Sosyalizmle liberalizm arasındaki bütün üçüncü yollar, dönüp dolaşıp sosyalizme varır. “Un fazla geldi su, su fazla geldi, un!” beceriksizliğinin hükümetlerin ve bürokratların keyfi zorbalıklarıyla kapatılmaya çalışıldığı bu düzenlerin hiçbirinde de ferdin, devlet dahil diğer bütün zor kullanıcıların keyfiliğinden korunması mümkün değildir.

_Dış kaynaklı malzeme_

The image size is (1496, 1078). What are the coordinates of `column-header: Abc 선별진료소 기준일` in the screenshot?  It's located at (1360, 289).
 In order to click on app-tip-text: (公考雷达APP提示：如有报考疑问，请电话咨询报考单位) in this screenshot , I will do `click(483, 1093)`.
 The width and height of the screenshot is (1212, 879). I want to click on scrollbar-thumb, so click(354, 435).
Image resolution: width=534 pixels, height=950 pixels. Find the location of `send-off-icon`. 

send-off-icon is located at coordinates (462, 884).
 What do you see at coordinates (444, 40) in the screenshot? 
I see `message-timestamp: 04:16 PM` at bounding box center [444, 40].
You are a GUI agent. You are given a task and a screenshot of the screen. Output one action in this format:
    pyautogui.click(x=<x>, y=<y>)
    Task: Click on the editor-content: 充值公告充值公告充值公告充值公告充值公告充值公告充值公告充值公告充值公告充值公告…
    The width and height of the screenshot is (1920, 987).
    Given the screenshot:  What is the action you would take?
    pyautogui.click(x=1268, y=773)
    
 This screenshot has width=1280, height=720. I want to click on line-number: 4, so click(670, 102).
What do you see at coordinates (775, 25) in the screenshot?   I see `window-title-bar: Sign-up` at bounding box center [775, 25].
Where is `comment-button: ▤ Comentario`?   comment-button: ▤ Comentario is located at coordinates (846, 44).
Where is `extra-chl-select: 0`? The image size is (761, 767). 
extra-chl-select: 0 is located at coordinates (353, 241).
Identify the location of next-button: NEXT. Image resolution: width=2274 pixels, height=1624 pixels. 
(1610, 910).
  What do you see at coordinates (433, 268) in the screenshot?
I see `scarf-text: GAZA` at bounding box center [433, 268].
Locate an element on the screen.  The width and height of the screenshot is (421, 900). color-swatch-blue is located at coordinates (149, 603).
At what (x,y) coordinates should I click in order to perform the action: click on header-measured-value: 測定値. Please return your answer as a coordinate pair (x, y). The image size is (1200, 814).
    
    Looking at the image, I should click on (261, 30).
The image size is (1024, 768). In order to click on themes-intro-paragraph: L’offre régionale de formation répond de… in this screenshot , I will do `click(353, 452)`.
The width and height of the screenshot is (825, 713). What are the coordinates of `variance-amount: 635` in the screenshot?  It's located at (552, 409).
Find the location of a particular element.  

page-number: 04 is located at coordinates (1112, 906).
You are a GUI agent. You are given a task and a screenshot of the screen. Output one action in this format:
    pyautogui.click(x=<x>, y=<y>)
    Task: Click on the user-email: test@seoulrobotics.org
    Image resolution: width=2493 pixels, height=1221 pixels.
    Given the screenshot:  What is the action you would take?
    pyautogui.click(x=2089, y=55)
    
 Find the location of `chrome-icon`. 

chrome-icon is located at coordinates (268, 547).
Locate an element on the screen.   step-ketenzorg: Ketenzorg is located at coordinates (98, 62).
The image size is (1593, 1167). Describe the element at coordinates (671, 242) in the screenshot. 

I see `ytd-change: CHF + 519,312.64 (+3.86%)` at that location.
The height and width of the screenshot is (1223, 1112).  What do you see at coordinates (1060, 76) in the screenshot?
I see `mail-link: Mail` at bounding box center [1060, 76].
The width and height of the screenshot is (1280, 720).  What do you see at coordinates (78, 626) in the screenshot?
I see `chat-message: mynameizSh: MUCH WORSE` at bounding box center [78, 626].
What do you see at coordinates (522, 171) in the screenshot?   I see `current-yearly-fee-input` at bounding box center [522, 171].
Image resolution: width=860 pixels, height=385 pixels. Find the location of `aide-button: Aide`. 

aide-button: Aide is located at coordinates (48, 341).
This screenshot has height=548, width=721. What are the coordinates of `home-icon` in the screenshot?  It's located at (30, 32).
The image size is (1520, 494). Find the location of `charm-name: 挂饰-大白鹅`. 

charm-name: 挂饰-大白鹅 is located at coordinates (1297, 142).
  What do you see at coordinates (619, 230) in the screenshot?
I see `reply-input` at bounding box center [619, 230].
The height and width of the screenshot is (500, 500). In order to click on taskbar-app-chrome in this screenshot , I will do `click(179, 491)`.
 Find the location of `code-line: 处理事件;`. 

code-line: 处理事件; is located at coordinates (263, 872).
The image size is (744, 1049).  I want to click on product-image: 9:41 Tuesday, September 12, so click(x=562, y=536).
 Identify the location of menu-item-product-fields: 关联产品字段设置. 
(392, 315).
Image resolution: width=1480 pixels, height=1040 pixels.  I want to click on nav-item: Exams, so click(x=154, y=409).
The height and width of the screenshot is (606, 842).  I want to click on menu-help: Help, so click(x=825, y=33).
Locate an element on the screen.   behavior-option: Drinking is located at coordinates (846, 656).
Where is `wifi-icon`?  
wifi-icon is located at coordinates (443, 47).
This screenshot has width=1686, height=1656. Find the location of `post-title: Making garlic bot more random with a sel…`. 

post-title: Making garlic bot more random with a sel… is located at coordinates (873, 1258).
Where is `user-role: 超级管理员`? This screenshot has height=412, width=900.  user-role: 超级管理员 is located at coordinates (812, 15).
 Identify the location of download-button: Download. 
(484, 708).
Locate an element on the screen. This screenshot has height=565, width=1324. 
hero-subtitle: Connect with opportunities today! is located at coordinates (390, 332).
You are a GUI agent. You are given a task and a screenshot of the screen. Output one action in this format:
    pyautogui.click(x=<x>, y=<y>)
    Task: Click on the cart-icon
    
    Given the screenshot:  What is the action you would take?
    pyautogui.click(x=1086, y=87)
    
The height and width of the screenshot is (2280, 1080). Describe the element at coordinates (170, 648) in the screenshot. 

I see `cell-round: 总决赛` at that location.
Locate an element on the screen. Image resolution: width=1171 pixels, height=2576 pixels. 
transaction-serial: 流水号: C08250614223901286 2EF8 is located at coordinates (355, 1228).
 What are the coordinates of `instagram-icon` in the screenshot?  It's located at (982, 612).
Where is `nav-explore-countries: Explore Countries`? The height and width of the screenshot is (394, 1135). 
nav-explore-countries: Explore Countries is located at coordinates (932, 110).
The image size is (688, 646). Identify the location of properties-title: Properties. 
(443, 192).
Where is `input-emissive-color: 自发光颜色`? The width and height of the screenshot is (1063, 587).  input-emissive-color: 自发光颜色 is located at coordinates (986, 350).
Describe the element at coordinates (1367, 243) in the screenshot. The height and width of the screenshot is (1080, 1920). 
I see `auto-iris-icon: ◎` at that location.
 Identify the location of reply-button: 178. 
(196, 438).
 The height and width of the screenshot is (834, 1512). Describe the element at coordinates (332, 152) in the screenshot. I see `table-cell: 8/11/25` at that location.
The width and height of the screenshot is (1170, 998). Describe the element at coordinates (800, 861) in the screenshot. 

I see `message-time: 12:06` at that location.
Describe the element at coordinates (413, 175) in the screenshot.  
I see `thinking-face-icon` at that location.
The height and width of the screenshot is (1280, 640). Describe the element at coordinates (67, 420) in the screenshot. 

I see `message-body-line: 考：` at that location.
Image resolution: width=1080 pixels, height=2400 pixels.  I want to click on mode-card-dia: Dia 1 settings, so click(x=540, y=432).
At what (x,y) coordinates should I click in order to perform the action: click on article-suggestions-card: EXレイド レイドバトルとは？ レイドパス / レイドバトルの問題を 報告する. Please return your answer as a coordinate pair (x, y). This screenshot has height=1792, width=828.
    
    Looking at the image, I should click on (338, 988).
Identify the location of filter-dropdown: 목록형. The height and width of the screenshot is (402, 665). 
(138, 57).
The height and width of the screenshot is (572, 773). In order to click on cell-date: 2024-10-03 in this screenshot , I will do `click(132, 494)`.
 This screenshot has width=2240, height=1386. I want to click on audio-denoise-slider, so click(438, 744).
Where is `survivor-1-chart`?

Türkiye’nin derdi “Türk” denmeyen bir milliyetçilik arayışına girişilmesi, Türk milliyetçilerinin de derdi, ideoloji eksikliklerini, gözü kapalı ve adı söylenmeden uygulanan, keyfi bir sosyalizmle giderebileceklerini sanmalarıdır. Türk milliyetçileri bu köylü işi, sulandırılmış dinci kolektivizmlerinden vazgeçmedikçe, millet nezdinde temsil yeteneklerini kaybedecekler ve milliyetçilik de bu sığ siyaset yüzünden felç olacaktır. Şunu unutmamalıyız ki milliyetçiliği kaybolmuş bir toplum, dışarıdan kültür enjeksiyonuna , güdülmeye, ve bağımsızlığını yitirmeye en yatkın toplumdur. Türk milliyetçileri ideolojik cehaletlerinin bedelini Türk Milleti’nin ödeyeceğini artık anlamalıdır.